Hacker Newsnew | past | comments | ask | show | jobs | submitlogin
Does Google crawl dynamic content? (centrical.com)
165 points by pstadler on Dec 8, 2015 | hide | past | favorite | 59 comments


We built our site, https://appapp.io (a search engine for the App Store) as a one page app. It serves no dynamic content in html from the server, so we were unsure to what extent google would spider/index it.

As far as we can tell, it makes no difference from if it was generated server side: https://www.google.com/search?q=site%3Aappapp.io

So yes, Google definitely does index dynamic content. I would love to know if it ranks it equivalently.

Also, Bing does not: http://www.bing.com/search?q=site%3aappapp.io

(apologies for the minor self-promotion)


If you do a search with 'site:site:https://appapp.io' and go to the last page of results, you'll see Google indexed officially approximately 120 results. For example, this request does not return any content: 'site:https://appapp.io "Release notes for version 6.6.0"'. It should return the page /<lang>/app/we-heart-it/539124565.


Yes, we have more work to do to get Google to index all our content. It's still a bit of a mystery to us (Google webmaster tools tells us about 2500 pages are in their index)

Our goal is not to have every app indexed (as that will by definition be non-original content), but to have our app category pages indexed, e.g. https://appapp.io/gb/genre=Games;has_iap=false;price=Paid/se...


Moreover, note that in the SERP, you can find some pages with the good title but with the wrong description, cf. the 2 first results for example here http://imgur.com/cOV85UJ.

BTW, if you don't want every app to be indexed, I would recommend you the tag <meta name="bots" content="noindex"> in the app pages. Alternatively, you could define the canonical URL as the URL of the original content.


We have a ReactJs application served from S3 with dynamic content on https://teletext.io. All content (eg texts) is loaded asynchronously from a CloudFront distribution and I can confirm this is indexed properly by Google (see https://www.google.com/search?q=site%3Ateletext.io).

The only thing we cannot seem to get right are the meta title and meta description. If you set that asynchronously based on the React page you are rendering, Google only seems to pick it up in about 10% of the pages. So the SERPS doesn't look as pretty as you would like. I didn't found a solution for that yet. :-(


Thanks. We have a lot of optimisation to do. When we launched we weren't sure to what extent we'd be indexed.

Now that we know we are (by Google at least) we can put some focus on optimising our SERPS.


Maybe clearing up some parts about the mysteries there:

I recently did a talk at GDG about the efforts to get our SPA ranking in the Google SERPs, maybe some enlightening parts in there :)

TL;DR: All possible, same rankings, some caveats though.

GDG DevFest 2015 - We can't use Angular. It will hurt our SEO. [video]

https://www.youtube.com/watch?v=Sp1pfC1M7Dg


We found the same thing with Angular. Ironic and annoying.

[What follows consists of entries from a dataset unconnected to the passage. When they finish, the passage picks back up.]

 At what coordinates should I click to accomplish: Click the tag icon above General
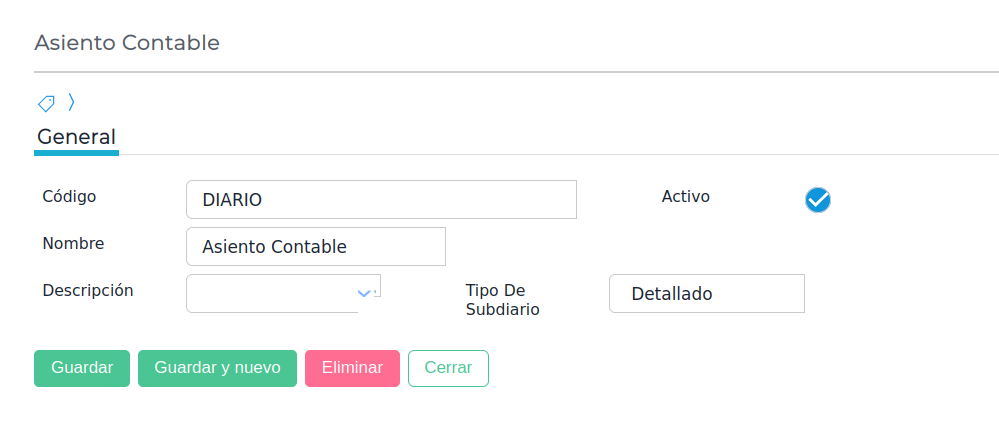click(x=46, y=103)
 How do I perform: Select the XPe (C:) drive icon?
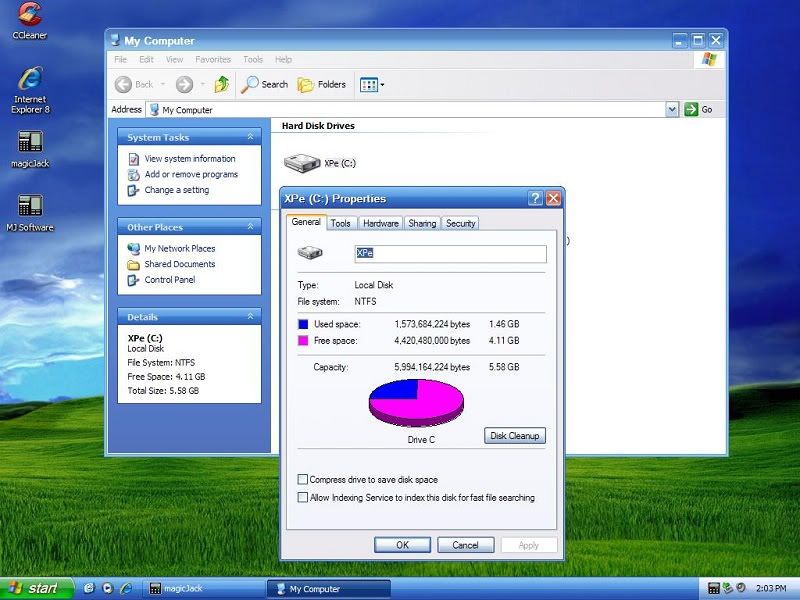[300, 162]
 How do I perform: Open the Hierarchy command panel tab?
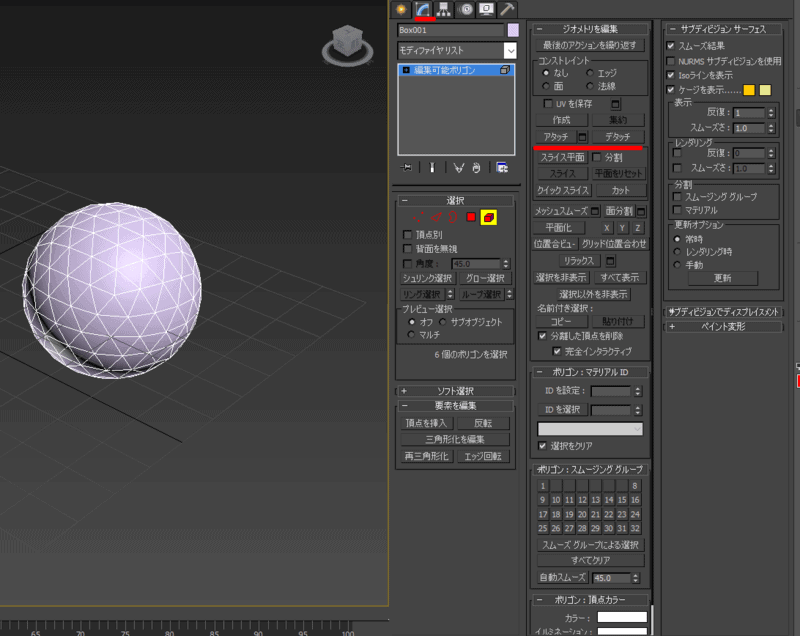(x=444, y=9)
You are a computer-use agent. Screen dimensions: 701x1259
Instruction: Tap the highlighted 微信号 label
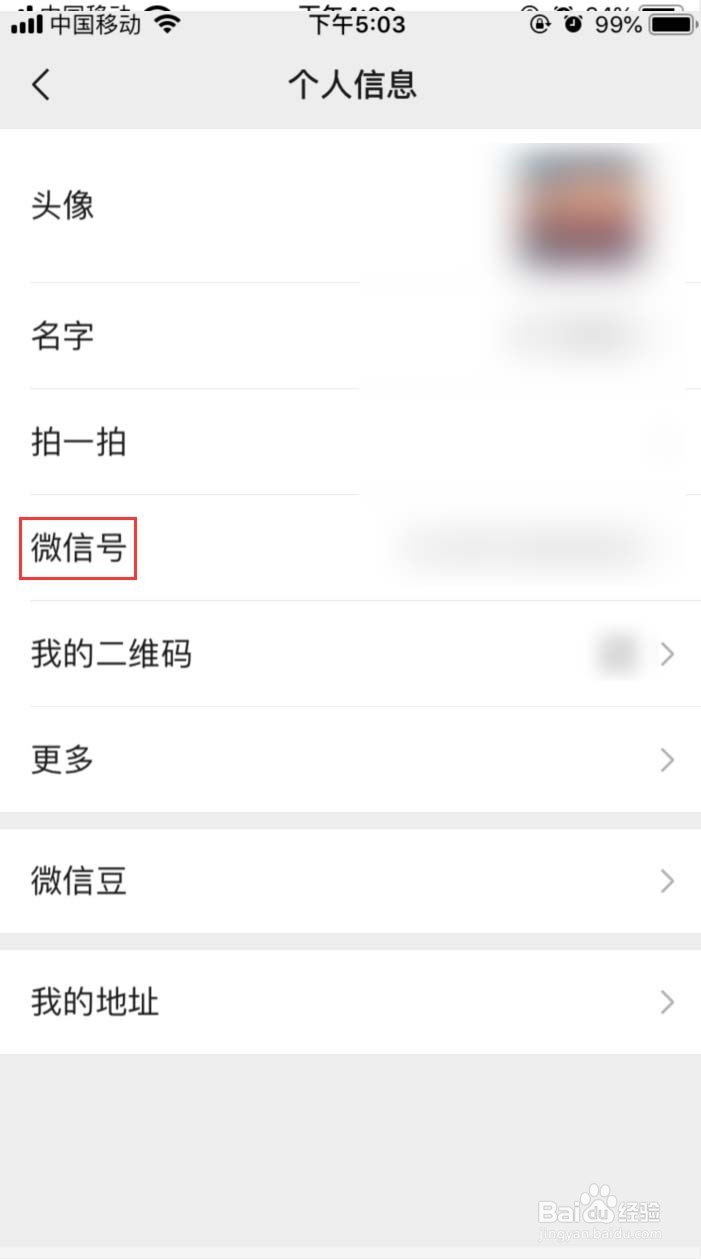(78, 548)
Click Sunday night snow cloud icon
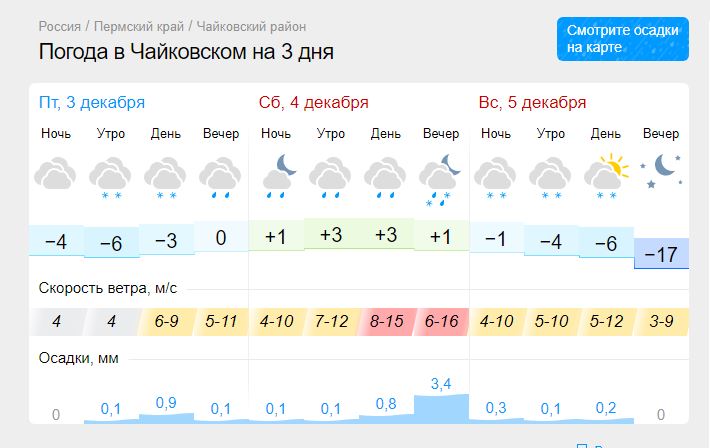Image resolution: width=710 pixels, height=448 pixels. tap(495, 178)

I suppose this explains all the times I've seen a promising search result with the words I was searching for prominently highlighted, then visited the page to find what I was looking for is no longer there. Sometimes the cached, text-only version has it, and sometimes not. Alternatively, I'll see search results with none of the words I was searching for, yet perhaps they did sometime in the past. Rather annoying.


This is a problem with a lot of paginated sites, such as Tumblr, various forums, and comment pages. Anything that's ordered from newest to oldest won't have a constant correspondence between URL and content.


That's why pagination (when newest to oldest) should be designed as something like "after_id=x". Sure, there is some implementation complexity, but your users will love you if they can actually find the content they searched for.


What about the frontpage which is usually page 1 of the pagination?

Google should give the actual article URL a higher score and pagination pages a lower score. So that in their search results I see the content first and the "dupe content" on pagination pages not at all (or way down). (at least for common blog software)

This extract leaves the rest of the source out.